ETL (Extract, Transform, Load) moves data from operational systems into a data warehouse for analysis. Reverse ETL moves data from the warehouse back into operational tools for activation.
ETL and Reverse ETL are two sides of the same data movement problem.
ETL extracts data from source systems (your CRM, website, payment processor), transforms it into a consistent format, and loads it into a data warehouse for analysis. This is how raw operational data becomes structured, queryable, and useful for reporting. The process has been a data engineering staple for decades.
Reverse ETL does the opposite. It takes modeled, enriched data from the warehouse and pushes it back into operational tools: audience segments to an ad platform, lead scores to a CRM, product recommendations to a personalization engine. The warehouse becomes the source of truth, and Reverse ETL is the distribution mechanism.

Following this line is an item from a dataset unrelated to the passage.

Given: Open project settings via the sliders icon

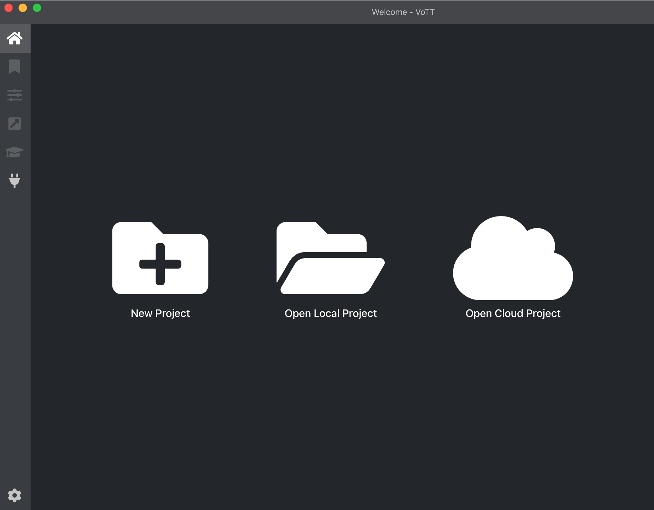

Why Reverse ETL matters for martech
Before Reverse ETL, moving warehouse data into marketing tools required custom pipelines or a CDP as an intermediary. Reverse ETL platforms provide a direct connection: define a query or model in the warehouse, map it to a destination, and sync on a schedule. This turns the warehouse into a marketing activation platform without adding another data store.
What most people get wrong
Reverse ETL is a transport layer, not a strategy. Pushing bad data from the warehouse into your marketing tools faster does not improve outcomes. The value depends on the quality of the models and segments defined in the warehouse. If the data modeling is weak, Reverse ETL accelerates the distribution of unreliable data.